One part I wasn’t quite satisfied with in the original pixel perfect collision sample was the need to render the image in order to extract its data. Shawn Hargreaves suggested that I skip the middle man (at least for a few common formats), copy the data directly from the texture and perform CPU-side conversion to eliminate the render step and avoid spinning up the GPU rendering pipeline. I thought that was an excellent idea, so that’s what I’ve done. (Shawn just provided the idea; if the code has problems, that’s my fault!)

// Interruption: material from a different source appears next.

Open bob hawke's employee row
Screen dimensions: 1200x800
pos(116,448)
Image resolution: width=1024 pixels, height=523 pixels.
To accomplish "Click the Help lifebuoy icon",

The new DX::GetTexture2DCollisionDataNoRender function operates on a texture with one of the following formats: DXGI_FORMAT_B8G8R8A8_UNORM, DXGI_FORMAT_R8G8B8A8_UNORM, DXGI_FORMAT_R32G32B32A8_FLOAT, DXGI_FORMAT_BC1_UNORM (Dxt 1 in old terminology), or DXGI_FORMAT_BC3_UNORM (Dxt 5). Other formats may be added as time allows, though you can easily enough add your own formats if you need them. I should note that this function will produce minor discrepancies (up to 2/255ths difference in my testing) in color and alpha channels for formats where conversion beyond mere swizzling is required. The data from this function should be more accurate since it does not rely on any vagaries of driver implementations. (In my testing of the BC1 and BC3 formats, I observed that CPU-side conversions perfectly matched the color values that could be found by opening up the BC1/3 DDS texture files in Visual Studio 2012’s image editor and using its eye dropper tool to inspect individual pixel’s color values. The original rendering method produced different variations depending on the target hardware (e.g. my Surface RT vs. my developer laptop with an Intel CPU and AMD GPU) and the specifics of the texture data). So if you are relying on this data for more than simple transparent/opaque checks, you should prefer this function to the original DX::GetTexture2DCollisionData since you should get more consistent results with this new function.
I also fixed a few bugs in the original. Key among them was that the memcpy_s function call in DX::GetTexture2DCollisionData was improperly using the row pitch for destination offsets rather than the texture width * 4 (bytes in a B8G8R8A8 pixel). It happened that the row pitch for a B8G8R8A8 texture was the same as the byte width which is why no erroneous results were produced. But this is an implementation detail in D3D drivers, one which could change any time and which might not even be true for some graphics cards/drivers.
Lastly I moved most of the function definitions (i.e. the bodies of them) from CollisionDetection2D.h to a new file, CollisionDetection2D.cpp. This was done both to keep the header file clean and easy to understand and also to speed compilation times when a change needed to be made in one of the collision detection functions.
The link from the original post will now grab the updated project. For reference, here it is again: PerPixelCollisionDetection.zip . I plan to move on from collision detection now. What’ll come next? We’ll see!